Dividing hostas is easy to do. The rule of thumb whenever moving or dividing any perennial is to time it with their period of bloom. If it’s a spring or summer bloomer, move it after it has bloomed; and if it is a fall bloomer, move it in spring or early summer so it will establish well enough to bloom later. For hostas, because they are a summer bloomer, do the move after they are done, like in August.

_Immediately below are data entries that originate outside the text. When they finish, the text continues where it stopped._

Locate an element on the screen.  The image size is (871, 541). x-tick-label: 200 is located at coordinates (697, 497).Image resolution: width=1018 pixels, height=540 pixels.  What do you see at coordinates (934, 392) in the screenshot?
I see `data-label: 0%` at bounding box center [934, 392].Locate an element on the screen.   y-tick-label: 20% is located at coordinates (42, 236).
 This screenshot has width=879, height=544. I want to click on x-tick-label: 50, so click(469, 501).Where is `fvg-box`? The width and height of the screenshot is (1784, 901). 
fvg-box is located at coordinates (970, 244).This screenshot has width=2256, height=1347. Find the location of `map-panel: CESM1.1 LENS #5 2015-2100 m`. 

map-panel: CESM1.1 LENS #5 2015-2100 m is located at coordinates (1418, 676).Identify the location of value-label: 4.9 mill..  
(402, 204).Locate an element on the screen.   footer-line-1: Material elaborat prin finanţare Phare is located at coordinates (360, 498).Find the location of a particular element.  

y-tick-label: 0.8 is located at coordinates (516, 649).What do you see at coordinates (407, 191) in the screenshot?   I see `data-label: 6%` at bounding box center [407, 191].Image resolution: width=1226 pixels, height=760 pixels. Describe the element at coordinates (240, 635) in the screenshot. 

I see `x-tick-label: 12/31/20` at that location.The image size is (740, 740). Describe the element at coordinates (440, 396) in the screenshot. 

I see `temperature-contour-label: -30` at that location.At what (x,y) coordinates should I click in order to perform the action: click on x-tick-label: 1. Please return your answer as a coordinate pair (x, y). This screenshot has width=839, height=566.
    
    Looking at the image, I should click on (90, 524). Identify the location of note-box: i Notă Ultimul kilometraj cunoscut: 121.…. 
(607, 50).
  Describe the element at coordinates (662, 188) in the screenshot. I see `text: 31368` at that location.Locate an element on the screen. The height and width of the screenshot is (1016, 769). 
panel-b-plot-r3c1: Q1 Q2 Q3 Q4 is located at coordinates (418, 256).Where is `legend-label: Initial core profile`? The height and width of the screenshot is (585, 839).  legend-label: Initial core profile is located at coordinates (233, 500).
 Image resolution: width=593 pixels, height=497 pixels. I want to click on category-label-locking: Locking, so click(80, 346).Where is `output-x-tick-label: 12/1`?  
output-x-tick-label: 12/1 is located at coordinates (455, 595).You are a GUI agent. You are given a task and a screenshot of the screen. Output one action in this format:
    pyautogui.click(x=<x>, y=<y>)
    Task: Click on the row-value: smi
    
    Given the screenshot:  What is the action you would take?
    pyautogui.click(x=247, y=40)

Before dividing any plant, decide where it is to go, and prepare the space for the incoming plant first. Make sure the soil is soft and the hole is dug. You may even add a little compost to the bottom of the hole to enrich the soil. Divide the hosta root by first getting a clear view of the base of the plant – move any old dried leaves out of the way – decide on where you would like to divide it, and with a spade, take aim, and go straight down with a clean slice using a freshly washed shovel. Clean tools decrease the spread of bacteria.
Take the divided root to its new home and fill it in with good quality soil, remembering to keep the crown at ground level. Do not bury the crown or it will rot. Water well; keep evenly moist to establish it. Avoid over watering this new root and it should grow well.